▸ Data shown:
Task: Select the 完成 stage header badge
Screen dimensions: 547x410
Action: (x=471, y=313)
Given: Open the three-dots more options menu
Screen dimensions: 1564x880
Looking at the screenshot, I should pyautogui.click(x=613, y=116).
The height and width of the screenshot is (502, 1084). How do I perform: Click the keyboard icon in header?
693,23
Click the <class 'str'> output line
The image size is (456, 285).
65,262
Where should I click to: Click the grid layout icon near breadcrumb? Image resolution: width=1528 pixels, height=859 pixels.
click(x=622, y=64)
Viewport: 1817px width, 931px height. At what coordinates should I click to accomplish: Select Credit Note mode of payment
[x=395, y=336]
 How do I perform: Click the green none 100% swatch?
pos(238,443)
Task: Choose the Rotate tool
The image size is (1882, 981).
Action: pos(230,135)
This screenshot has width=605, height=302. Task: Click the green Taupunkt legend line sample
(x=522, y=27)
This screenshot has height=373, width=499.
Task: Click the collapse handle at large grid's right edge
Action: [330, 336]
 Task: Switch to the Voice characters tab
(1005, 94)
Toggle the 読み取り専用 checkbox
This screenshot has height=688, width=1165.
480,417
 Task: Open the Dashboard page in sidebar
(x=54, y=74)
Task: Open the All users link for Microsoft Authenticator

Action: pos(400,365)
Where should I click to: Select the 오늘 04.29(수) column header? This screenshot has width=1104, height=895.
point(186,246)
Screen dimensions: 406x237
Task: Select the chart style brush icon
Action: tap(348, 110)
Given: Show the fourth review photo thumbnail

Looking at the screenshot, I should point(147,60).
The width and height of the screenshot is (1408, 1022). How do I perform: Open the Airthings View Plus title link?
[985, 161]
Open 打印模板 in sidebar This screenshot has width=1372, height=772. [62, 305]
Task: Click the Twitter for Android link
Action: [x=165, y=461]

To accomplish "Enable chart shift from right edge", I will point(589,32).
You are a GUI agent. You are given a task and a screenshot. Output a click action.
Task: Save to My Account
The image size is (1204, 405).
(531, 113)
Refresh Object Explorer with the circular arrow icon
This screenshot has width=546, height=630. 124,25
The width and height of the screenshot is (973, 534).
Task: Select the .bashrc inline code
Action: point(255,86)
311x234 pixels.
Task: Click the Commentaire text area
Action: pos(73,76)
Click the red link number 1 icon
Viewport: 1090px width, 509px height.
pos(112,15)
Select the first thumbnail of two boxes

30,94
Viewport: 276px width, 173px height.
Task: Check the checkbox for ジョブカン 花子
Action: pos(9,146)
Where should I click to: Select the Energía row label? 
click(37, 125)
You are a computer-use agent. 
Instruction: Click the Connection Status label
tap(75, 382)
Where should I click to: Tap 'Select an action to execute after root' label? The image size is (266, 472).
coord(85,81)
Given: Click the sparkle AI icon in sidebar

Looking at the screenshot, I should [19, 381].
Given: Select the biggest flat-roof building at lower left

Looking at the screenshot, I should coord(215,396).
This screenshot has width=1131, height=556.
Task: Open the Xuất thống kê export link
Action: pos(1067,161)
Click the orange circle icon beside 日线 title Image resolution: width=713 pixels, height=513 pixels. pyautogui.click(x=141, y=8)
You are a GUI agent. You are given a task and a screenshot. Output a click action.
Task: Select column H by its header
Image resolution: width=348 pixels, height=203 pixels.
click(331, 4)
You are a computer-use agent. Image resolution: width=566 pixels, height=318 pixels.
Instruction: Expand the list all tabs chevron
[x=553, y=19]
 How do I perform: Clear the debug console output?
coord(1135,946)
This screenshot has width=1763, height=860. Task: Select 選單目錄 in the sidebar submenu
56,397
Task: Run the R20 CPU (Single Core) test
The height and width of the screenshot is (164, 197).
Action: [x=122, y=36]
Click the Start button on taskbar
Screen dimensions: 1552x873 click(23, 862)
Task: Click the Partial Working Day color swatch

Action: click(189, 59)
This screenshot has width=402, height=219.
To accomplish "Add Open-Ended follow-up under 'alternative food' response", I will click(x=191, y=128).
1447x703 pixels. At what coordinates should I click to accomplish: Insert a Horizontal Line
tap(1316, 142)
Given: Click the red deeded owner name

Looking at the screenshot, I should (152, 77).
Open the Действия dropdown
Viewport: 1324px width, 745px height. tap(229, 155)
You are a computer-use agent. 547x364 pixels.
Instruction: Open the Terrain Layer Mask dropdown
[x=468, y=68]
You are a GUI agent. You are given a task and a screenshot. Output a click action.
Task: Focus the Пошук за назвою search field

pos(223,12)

▸ Aim of the exercise: From the listing above, copy each line that contains the word "chart". Match case exactly.

▸ The completed task:
Task: Select the chart style brush icon
To accomplish "Enable chart shift from right edge", I will point(589,32).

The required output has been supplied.